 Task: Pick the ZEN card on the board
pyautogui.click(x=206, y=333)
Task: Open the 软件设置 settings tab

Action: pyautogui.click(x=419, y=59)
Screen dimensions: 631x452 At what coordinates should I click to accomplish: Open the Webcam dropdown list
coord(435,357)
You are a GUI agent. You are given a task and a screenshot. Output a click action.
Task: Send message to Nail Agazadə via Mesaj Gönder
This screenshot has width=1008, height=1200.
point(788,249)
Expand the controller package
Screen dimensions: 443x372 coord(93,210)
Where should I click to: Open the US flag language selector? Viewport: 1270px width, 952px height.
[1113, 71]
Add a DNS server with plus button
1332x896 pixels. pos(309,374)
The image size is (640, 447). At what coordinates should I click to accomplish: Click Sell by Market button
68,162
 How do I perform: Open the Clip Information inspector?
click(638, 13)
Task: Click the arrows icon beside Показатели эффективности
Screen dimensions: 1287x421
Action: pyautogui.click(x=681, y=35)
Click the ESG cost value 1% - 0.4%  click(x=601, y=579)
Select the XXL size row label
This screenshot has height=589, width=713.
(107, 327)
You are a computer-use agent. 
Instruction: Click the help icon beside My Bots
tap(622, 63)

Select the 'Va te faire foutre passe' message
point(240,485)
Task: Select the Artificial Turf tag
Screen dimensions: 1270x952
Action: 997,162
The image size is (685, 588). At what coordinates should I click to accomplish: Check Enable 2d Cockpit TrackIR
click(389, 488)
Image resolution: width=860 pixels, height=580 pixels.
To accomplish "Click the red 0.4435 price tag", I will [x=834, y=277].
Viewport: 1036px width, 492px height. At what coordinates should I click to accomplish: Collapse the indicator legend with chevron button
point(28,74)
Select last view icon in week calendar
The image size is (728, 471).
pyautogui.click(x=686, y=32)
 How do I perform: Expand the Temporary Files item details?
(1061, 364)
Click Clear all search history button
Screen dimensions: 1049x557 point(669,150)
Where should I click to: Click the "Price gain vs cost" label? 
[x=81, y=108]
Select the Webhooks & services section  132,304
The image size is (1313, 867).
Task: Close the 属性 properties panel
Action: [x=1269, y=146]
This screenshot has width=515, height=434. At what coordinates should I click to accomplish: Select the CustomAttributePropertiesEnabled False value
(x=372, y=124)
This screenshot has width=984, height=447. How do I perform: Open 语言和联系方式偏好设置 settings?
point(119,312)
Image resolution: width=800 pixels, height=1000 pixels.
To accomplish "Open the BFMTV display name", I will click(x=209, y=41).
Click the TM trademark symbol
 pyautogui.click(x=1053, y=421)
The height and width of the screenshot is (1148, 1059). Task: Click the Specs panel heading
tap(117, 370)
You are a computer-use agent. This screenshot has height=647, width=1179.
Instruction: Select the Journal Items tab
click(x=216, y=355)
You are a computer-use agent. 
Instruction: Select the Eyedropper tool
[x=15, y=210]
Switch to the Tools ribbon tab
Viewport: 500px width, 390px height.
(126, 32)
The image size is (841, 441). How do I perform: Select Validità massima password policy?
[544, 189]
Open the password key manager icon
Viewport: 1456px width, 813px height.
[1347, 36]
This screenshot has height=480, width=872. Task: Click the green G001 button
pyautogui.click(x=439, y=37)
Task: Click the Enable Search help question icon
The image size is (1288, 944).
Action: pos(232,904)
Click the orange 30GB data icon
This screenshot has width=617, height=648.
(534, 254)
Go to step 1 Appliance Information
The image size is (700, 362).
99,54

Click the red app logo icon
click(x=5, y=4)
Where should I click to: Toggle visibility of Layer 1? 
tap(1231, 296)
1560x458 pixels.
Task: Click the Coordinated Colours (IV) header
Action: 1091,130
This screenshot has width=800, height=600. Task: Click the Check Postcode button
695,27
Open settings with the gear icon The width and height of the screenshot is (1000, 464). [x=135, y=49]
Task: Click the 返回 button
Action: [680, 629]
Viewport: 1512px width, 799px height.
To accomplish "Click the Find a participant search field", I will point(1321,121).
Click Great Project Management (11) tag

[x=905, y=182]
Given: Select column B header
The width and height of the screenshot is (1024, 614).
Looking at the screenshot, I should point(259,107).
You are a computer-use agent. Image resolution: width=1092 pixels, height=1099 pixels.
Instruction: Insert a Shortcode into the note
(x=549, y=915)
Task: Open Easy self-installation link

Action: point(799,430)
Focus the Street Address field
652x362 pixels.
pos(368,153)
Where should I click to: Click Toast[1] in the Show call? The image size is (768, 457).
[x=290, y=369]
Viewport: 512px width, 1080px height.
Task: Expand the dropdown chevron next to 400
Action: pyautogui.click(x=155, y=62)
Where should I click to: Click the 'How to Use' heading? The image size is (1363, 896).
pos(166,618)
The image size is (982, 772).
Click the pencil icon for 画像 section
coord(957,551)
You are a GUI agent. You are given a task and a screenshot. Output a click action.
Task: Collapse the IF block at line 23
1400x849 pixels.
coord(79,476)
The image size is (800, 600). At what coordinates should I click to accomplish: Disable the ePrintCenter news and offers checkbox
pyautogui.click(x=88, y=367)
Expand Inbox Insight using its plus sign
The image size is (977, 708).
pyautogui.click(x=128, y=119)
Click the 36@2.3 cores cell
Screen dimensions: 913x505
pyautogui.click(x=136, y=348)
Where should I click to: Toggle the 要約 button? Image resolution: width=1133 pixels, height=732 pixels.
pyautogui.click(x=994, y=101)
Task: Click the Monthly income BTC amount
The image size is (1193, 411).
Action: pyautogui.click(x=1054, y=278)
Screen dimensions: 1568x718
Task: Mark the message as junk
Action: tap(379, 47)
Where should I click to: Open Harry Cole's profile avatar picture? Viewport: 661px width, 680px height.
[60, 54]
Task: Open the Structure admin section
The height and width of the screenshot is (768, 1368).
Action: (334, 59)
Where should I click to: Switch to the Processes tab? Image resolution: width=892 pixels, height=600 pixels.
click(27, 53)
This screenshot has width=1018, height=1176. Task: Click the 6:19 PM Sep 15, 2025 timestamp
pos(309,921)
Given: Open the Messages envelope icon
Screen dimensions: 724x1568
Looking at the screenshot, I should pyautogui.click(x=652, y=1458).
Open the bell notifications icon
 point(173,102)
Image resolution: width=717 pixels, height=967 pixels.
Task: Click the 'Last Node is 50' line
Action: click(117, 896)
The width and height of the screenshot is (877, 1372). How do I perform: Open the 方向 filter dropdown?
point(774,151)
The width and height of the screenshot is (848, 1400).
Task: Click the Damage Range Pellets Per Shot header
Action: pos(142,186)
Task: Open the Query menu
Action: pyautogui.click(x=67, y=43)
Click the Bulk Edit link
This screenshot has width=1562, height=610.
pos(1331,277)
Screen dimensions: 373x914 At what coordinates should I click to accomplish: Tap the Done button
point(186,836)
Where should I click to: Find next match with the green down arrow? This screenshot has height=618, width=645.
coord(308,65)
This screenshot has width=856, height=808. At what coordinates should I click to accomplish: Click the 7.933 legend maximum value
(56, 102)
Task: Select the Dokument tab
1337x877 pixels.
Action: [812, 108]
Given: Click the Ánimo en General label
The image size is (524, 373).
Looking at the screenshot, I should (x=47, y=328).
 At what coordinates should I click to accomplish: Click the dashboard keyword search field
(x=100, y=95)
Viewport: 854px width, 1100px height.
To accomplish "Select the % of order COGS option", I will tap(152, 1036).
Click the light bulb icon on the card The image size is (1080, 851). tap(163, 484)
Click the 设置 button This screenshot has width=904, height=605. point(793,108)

^^^^^^^^^^^^^^^^

*Description of the task*
Could you reproduce all the records exactly?

*Answer*
 Task: Pick the ZEN card on the board
pyautogui.click(x=206, y=333)
Task: Open the 软件设置 settings tab

Action: pyautogui.click(x=419, y=59)
Screen dimensions: 631x452 At what coordinates should I click to accomplish: Open the Webcam dropdown list
coord(435,357)
You are a GUI agent. You are given a task and a screenshot. Output a click action.
Task: Send message to Nail Agazadə via Mesaj Gönder
This screenshot has width=1008, height=1200.
point(788,249)
Expand the controller package
Screen dimensions: 443x372 coord(93,210)
Where should I click to: Open the US flag language selector? Viewport: 1270px width, 952px height.
[1113, 71]
Add a DNS server with plus button
1332x896 pixels. pos(309,374)
The image size is (640, 447). At what coordinates should I click to accomplish: Click Sell by Market button
68,162
 How do I perform: Open the Clip Information inspector?
click(638, 13)
Task: Click the arrows icon beside Показатели эффективности
Screen dimensions: 1287x421
Action: pyautogui.click(x=681, y=35)
Click the ESG cost value 1% - 0.4%  click(x=601, y=579)
Select the XXL size row label
This screenshot has height=589, width=713.
(107, 327)
You are a computer-use agent. 
Instruction: Click the help icon beside My Bots
tap(622, 63)

Select the 'Va te faire foutre passe' message
point(240,485)
Task: Select the Artificial Turf tag
Screen dimensions: 1270x952
Action: 997,162
The image size is (685, 588). At what coordinates should I click to accomplish: Check Enable 2d Cockpit TrackIR
click(389, 488)
Image resolution: width=860 pixels, height=580 pixels.
To accomplish "Click the red 0.4435 price tag", I will [x=834, y=277].
Viewport: 1036px width, 492px height. At what coordinates should I click to accomplish: Collapse the indicator legend with chevron button
point(28,74)
Select last view icon in week calendar
The image size is (728, 471).
pyautogui.click(x=686, y=32)
 How do I perform: Expand the Temporary Files item details?
(1061, 364)
Click Clear all search history button
Screen dimensions: 1049x557 point(669,150)
Where should I click to: Click the "Price gain vs cost" label? 
[x=81, y=108]
Select the Webhooks & services section  132,304
The image size is (1313, 867).
Task: Close the 属性 properties panel
Action: [x=1269, y=146]
This screenshot has width=515, height=434. At what coordinates should I click to accomplish: Select the CustomAttributePropertiesEnabled False value
(x=372, y=124)
This screenshot has width=984, height=447. How do I perform: Open 语言和联系方式偏好设置 settings?
point(119,312)
Image resolution: width=800 pixels, height=1000 pixels.
To accomplish "Open the BFMTV display name", I will click(x=209, y=41).
Click the TM trademark symbol
 pyautogui.click(x=1053, y=421)
The height and width of the screenshot is (1148, 1059). Task: Click the Specs panel heading
tap(117, 370)
You are a computer-use agent. This screenshot has height=647, width=1179.
Instruction: Select the Journal Items tab
click(x=216, y=355)
You are a computer-use agent. 
Instruction: Select the Eyedropper tool
[x=15, y=210]
Switch to the Tools ribbon tab
Viewport: 500px width, 390px height.
(126, 32)
The image size is (841, 441). How do I perform: Select Validità massima password policy?
[544, 189]
Open the password key manager icon
Viewport: 1456px width, 813px height.
[1347, 36]
This screenshot has height=480, width=872. Task: Click the green G001 button
pyautogui.click(x=439, y=37)
Task: Click the Enable Search help question icon
The image size is (1288, 944).
Action: pos(232,904)
Click the orange 30GB data icon
This screenshot has width=617, height=648.
(534, 254)
Go to step 1 Appliance Information
The image size is (700, 362).
99,54

Click the red app logo icon
click(x=5, y=4)
Where should I click to: Toggle visibility of Layer 1? 
tap(1231, 296)
1560x458 pixels.
Task: Click the Coordinated Colours (IV) header
Action: 1091,130
This screenshot has width=800, height=600. Task: Click the Check Postcode button
695,27
Open settings with the gear icon The width and height of the screenshot is (1000, 464). [x=135, y=49]
Task: Click the 返回 button
Action: [680, 629]
Viewport: 1512px width, 799px height.
To accomplish "Click the Find a participant search field", I will point(1321,121).
Click Great Project Management (11) tag

[x=905, y=182]
Given: Select column B header
The width and height of the screenshot is (1024, 614).
Looking at the screenshot, I should point(259,107).
You are a computer-use agent. Image resolution: width=1092 pixels, height=1099 pixels.
Instruction: Insert a Shortcode into the note
(x=549, y=915)
Task: Open Easy self-installation link

Action: point(799,430)
Focus the Street Address field
652x362 pixels.
pos(368,153)
Where should I click to: Click Toast[1] in the Show call? The image size is (768, 457).
[x=290, y=369]
Viewport: 512px width, 1080px height.
Task: Expand the dropdown chevron next to 400
Action: pyautogui.click(x=155, y=62)
Where should I click to: Click the 'How to Use' heading? The image size is (1363, 896).
pos(166,618)
The image size is (982, 772).
Click the pencil icon for 画像 section
coord(957,551)
You are a GUI agent. You are given a task and a screenshot. Output a click action.
Task: Collapse the IF block at line 23
1400x849 pixels.
coord(79,476)
The image size is (800, 600). At what coordinates should I click to accomplish: Disable the ePrintCenter news and offers checkbox
pyautogui.click(x=88, y=367)
Expand Inbox Insight using its plus sign
The image size is (977, 708).
pyautogui.click(x=128, y=119)
Click the 36@2.3 cores cell
Screen dimensions: 913x505
pyautogui.click(x=136, y=348)
Where should I click to: Toggle the 要約 button? Image resolution: width=1133 pixels, height=732 pixels.
pyautogui.click(x=994, y=101)
Task: Click the Monthly income BTC amount
The image size is (1193, 411).
Action: pyautogui.click(x=1054, y=278)
Screen dimensions: 1568x718
Task: Mark the message as junk
Action: tap(379, 47)
Where should I click to: Open Harry Cole's profile avatar picture? Viewport: 661px width, 680px height.
[60, 54]
Task: Open the Structure admin section
The height and width of the screenshot is (768, 1368).
Action: (334, 59)
Where should I click to: Switch to the Processes tab? Image resolution: width=892 pixels, height=600 pixels.
click(27, 53)
This screenshot has width=1018, height=1176. Task: Click the 6:19 PM Sep 15, 2025 timestamp
pos(309,921)
Given: Open the Messages envelope icon
Screen dimensions: 724x1568
Looking at the screenshot, I should pyautogui.click(x=652, y=1458).
Open the bell notifications icon
 point(173,102)
Image resolution: width=717 pixels, height=967 pixels.
Task: Click the 'Last Node is 50' line
Action: click(117, 896)
The width and height of the screenshot is (877, 1372). How do I perform: Open the 方向 filter dropdown?
point(774,151)
The width and height of the screenshot is (848, 1400).
Task: Click the Damage Range Pellets Per Shot header
Action: pos(142,186)
Task: Open the Query menu
Action: pyautogui.click(x=67, y=43)
Click the Bulk Edit link
This screenshot has width=1562, height=610.
pos(1331,277)
Screen dimensions: 373x914 At what coordinates should I click to accomplish: Tap the Done button
point(186,836)
Where should I click to: Find next match with the green down arrow? This screenshot has height=618, width=645.
coord(308,65)
This screenshot has width=856, height=808. At what coordinates should I click to accomplish: Click the 7.933 legend maximum value
(56, 102)
Task: Select the Dokument tab
1337x877 pixels.
Action: [812, 108]
Given: Click the Ánimo en General label
The image size is (524, 373).
Looking at the screenshot, I should (x=47, y=328).
 At what coordinates should I click to accomplish: Click the dashboard keyword search field
(x=100, y=95)
Viewport: 854px width, 1100px height.
To accomplish "Select the % of order COGS option", I will tap(152, 1036).
Click the light bulb icon on the card The image size is (1080, 851). tap(163, 484)
Click the 设置 button This screenshot has width=904, height=605. point(793,108)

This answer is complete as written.